The misfortune of PIA
Morris Flanagan arrived as a Messiah for the region, changing the region and the world of aviation. While Emirates broke Gulf’s monopoly, Gulf former shareholders Qatar, Abu Dhabi, and Oman eventually broke off and started their own airlines, reducing Gulf Air to a very small airline.
But the most unfortunate thing happened to PIA and the bad days of PIA started with the good days of Emirates. Since 1985, the situation in PIA has visibly deteriorated and it reached such a point that Karachi, over which the entire dispute with Gulf Air erupted has slipped out of the hands of both PIA and Gulf Air.

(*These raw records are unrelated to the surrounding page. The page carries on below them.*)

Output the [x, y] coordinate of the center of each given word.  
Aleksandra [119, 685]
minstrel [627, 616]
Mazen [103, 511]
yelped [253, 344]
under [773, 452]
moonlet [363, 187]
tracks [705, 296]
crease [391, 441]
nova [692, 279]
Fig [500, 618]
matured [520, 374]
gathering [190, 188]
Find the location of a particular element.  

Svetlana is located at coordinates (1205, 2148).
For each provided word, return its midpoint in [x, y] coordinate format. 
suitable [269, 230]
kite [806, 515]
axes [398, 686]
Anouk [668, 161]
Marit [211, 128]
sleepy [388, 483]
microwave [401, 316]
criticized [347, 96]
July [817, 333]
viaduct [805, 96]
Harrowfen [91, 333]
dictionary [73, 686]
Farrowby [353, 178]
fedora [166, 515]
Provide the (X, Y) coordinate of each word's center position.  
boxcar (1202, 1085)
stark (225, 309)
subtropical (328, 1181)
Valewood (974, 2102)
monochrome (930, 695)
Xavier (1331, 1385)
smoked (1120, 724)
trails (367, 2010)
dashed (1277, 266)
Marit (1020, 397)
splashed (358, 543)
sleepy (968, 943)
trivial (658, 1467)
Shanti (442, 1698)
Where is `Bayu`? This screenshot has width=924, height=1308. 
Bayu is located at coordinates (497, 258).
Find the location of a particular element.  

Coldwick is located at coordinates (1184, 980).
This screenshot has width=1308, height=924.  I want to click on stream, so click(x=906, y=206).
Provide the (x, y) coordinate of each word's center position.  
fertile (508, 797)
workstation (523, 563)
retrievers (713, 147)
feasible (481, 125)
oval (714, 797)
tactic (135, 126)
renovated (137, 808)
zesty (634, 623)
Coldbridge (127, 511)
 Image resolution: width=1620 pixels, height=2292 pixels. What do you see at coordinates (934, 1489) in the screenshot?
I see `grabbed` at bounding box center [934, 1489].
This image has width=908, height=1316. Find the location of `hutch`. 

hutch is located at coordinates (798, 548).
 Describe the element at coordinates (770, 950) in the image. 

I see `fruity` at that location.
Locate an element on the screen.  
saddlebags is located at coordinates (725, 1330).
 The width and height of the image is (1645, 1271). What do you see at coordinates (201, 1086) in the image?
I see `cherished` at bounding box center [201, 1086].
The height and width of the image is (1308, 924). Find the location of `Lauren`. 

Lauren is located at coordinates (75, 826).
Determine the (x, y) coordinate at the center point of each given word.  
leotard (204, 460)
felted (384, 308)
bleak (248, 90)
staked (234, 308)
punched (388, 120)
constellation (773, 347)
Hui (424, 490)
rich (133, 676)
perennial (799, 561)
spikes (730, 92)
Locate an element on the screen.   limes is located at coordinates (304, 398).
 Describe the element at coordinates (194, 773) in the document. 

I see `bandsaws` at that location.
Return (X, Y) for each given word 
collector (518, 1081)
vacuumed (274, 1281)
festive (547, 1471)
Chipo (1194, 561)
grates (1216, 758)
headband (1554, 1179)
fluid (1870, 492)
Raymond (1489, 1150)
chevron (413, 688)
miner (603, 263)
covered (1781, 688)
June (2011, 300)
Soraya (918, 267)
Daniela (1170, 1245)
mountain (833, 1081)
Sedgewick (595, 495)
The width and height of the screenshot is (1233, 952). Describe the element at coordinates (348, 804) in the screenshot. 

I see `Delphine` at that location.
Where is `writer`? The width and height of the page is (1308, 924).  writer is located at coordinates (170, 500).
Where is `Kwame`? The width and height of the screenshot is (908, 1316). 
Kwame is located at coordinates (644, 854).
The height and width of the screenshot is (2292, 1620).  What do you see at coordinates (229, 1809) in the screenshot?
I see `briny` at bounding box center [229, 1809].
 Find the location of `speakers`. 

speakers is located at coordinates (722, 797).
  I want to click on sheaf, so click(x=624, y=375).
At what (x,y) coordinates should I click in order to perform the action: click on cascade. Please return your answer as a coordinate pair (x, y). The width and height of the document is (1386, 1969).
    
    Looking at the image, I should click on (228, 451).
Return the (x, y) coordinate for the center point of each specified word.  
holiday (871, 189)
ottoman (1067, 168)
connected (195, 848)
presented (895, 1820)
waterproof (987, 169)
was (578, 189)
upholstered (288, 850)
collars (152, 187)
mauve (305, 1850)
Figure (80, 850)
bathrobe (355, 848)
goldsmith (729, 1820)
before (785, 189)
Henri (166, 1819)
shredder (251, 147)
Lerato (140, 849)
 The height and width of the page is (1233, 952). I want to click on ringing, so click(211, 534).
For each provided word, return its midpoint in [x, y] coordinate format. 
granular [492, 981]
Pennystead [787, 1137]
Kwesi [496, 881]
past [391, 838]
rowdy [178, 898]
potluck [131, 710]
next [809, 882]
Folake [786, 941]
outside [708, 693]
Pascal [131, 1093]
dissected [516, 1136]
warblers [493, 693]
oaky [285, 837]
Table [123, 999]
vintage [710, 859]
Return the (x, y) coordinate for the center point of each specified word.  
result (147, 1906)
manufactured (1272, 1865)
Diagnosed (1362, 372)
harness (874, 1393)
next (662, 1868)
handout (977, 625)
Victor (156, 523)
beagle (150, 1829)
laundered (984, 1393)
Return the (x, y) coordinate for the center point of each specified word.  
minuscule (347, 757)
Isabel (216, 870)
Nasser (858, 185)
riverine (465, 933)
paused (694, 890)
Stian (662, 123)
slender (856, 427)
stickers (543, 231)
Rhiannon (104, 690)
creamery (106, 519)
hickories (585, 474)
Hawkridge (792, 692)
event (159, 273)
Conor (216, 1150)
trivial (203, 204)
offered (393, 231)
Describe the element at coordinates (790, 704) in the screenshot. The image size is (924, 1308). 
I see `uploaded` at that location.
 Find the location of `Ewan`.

Whereas the Emirates has a monopoly over the route and as we said above at one point Emirates operated seven daily flights to the city. On the other hand, PIA the legacy airline that held a monopoly on the route has reduced its flight to only one daily flight. Emirates used around 400 seaters Boeing 777 while PIA resorts to using an Airbus A320 with less than 200 passenger capacity.
It is also important to note that the PML-N government has been especially kind to Emirates, by allowing its expansion and rights to flights without any regard to the local airlines. In the Second Nawaz Sharif government, Emirates was given permission to fly to Peshawar, Lahore, and Islamabad, while in the third Nawaz Sharif government Multan And Sialkot were also cleared.
Now the situation is that Dubai is not quite a profitable or preferred route for PIA or Airblue. And Emirates or FlyDubai has a monopoly over most of the routes. It is also important to note that so far Emirates alone has taken 28 million passengers from Pakistan in the last 35 years.
Thus, with the help of PIA, Emirates started its operations. Emirates also adopted good practices, experience, and other practices from PIA and wiped out PIA on its home turf. Only because it innovated and revolutionized air travel.
But PIA continued sliding down and never learnt anything from Emirates or its management or its success. It continued to decline with every passing year and never recovered after that. Because no one paid attention to reforms or changing dynamics of the air travel that were reshaped by the launch of Emirates.
Most importantly, the people with whom Emirates started the airline are still operating the airline today. Tim Clarke, who was part of the initial ten-man squad, is now the airline’s president, and Sheikh Ahmed bin Saeed Al Maktoum is still the airline’s CEO and group chairman. While at PIA during the past 35 years dozens of managing directors, chairmen, and CEOs have come and gone. All of them trying to do adopt different strategies sometimes steering the airline in a completely opposite direction from its predecessor. And the result is in front of us.